Articles, Business Life

When conducting an interview with Leah Roling to write this article, I immediately loved how she was ready to dive into her authentic self. For most of us, wearing a mask—especially during an interview—might be the norm. But for Leah, there was no planning—she wanted to just go “free for all.” Her mentality is something rare in dentistry.

So many of us dentists out there just have everything planned out. We go into undergrad knowing that we’ll major in sciences and, next, dive into dental school. 

And, when we’re in dental school, we know exactly what we’re doing once we graduate.  We plan on opening a practice in some certain location and get our business running. But, when we get to that point, we always wonder: Okay, what’s next? Worse, unlike those previous stages in our dental career, there’s no blueprint—there’s no mentor with tips. 

And that’s why I’m so excited to have interviewed Leah Roling.  She’s one of the top performance coaches out there and—honestly—she might be the biggest, best-kept secret in dentistry. But not anymore.

 

“It’s possible.” 

For Leah, there’s no doubt that we all have the ability to create habits we can cultivate in order to get to that next level—but it all begins in our mindsets. So many times, we think we need to make this dollar amount, meet this level of production, or pursue this level of growth. But sometimes we forget about why we’re doing the things we’re doing. We forget that we have relationships outside of our business that we want to provide for. 

 

We’re conditioned to do; we’re not conditioned to be. 

We dentists often lack patience, unfortunately. If we’re not in a frenzy, if we’re not checking off boxes, then we’re left in our thoughts and our feelings. And, for many of us, that’s uncomfortable. Why? Well, in dental school,  we don’t have “thought” or “feeling” school. We’ve really not been taught how to think, and we’ve not been taught how to feel, and so we just put all of our energy—exhaustingly—into the hopes that this practice we own will make us happy.  But the truth is, this practice won’t ever make us happy—it’s our thoughts about our practice that’ll make us happy. 

 

Mothers always know best.

At first, Leah was a weight-loss coach. Then she was a marathon-coach, athlete coach, Ironman coach—the list goes on. And, all that time, she didn’t want to leave corporate. She was scared as a mom of three boys—the breadwinner of the family, the one with the insurance, the one that had the retirement, etc. One day, Leah’s mom asked her something: “When are you gonna stop with that story? That you’re ‘good’ at what you do, and it ‘enables you to do what love,’ but you don’t feel ‘great’’?  Why don’t you just do what you love?”

__________

◆ Task instructions ◆
1. In the Leah Roling article, why does being left with their thoughts and feelings make many dentists uncomfortable?
2. According to the Leah Roling article, what kind of coach was Leah at first?
3. Write the next part of the Leah Roling article, continuing from its last sentence.

__________

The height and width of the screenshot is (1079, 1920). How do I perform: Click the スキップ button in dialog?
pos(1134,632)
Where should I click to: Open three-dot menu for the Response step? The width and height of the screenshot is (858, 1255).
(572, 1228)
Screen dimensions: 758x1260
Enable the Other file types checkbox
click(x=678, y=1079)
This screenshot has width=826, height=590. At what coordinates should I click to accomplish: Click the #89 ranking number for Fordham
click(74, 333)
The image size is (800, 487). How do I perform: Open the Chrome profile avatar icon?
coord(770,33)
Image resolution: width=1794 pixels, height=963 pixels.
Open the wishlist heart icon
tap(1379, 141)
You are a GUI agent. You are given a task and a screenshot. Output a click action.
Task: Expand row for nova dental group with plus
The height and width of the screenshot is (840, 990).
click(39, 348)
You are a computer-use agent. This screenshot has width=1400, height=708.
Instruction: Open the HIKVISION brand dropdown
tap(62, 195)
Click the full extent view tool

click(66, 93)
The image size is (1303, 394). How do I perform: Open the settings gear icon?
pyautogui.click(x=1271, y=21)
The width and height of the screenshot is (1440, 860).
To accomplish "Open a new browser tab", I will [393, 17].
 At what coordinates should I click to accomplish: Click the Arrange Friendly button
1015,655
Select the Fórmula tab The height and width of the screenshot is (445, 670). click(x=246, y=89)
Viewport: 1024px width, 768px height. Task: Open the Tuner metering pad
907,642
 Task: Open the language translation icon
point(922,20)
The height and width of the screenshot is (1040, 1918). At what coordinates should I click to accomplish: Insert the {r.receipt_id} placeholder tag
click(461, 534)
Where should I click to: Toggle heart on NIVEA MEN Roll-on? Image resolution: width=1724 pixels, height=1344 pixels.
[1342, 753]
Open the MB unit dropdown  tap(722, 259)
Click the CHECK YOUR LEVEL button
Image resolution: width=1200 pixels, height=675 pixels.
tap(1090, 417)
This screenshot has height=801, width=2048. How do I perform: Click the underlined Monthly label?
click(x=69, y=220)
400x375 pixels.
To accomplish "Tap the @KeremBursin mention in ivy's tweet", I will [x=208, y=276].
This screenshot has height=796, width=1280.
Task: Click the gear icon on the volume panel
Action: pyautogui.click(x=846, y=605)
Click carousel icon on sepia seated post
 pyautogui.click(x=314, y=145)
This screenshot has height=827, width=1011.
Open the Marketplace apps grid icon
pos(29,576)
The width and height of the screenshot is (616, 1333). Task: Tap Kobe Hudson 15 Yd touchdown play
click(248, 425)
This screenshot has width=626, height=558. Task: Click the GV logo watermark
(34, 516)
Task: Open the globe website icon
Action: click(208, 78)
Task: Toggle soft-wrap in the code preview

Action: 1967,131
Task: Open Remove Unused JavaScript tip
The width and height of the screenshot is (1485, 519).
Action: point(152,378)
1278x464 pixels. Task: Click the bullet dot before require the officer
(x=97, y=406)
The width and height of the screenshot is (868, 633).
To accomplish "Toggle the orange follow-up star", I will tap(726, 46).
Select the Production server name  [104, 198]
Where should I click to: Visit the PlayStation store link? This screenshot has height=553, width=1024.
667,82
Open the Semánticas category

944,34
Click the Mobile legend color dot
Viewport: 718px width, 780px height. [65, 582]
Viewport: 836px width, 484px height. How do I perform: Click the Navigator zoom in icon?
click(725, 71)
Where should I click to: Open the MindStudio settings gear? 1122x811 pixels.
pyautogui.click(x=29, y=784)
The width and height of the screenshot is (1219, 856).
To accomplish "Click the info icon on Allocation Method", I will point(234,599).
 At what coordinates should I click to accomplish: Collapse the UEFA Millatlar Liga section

__________

◆ Answers in order ◆
1. Dental school has no "thought" or "feeling" school, so dentists have never been taught how to think or how to feel. Instead, they put all their energy into hoping the practice they own will make them happy.

2. She was a weight-loss coach.

3.
Two months later, Leah’s mom was diagnosed with stage four cancer. For two years, Leah’s mom fought hard. Leah stayed in corporate so that she could take care of what she loved— which was her mom, at that time. When Leah’s mother passed, she quit corporate and began borrowing that same belief her mom had relayed onto her: “Do what you love.”

An epiphany.

In order to show up within what Leah calls the “A-Line” model, we need to think and feel differently than we did before. Otherwise, we feel like we’re on Groundhog’s Day. We’ll have 40,000 to 50,000 thoughts a day, and 95% of them are from our unconscious programming. That might sound wild enough by itself, but get this: that means that if we don’t hijack those thoughts and become really intentional about what it is that we’re thinking about, our very familiar paths will become our very predictable future.

Worse, we think it’s something outside of us that’s getting in the way of the results we want. We decide it’s all about taking more action. Then we rely on willpower which is not sustainable. Willpower by definition, is doing something you don’t FEEL like doing. We must feel and think bigger and better than who we are at this moment in time.

 

Frustration has many culprits. 

We’ve been conditioned to believe that it’s our practice that frustrates us—that the people the patients, the team members, etc. are to blame— and that’s not the truth. Leah believes that what frustrates us is our thoughts about them.  And, in that sense, your mind becomes a pathway to peace. Your mind is your super power should you choose.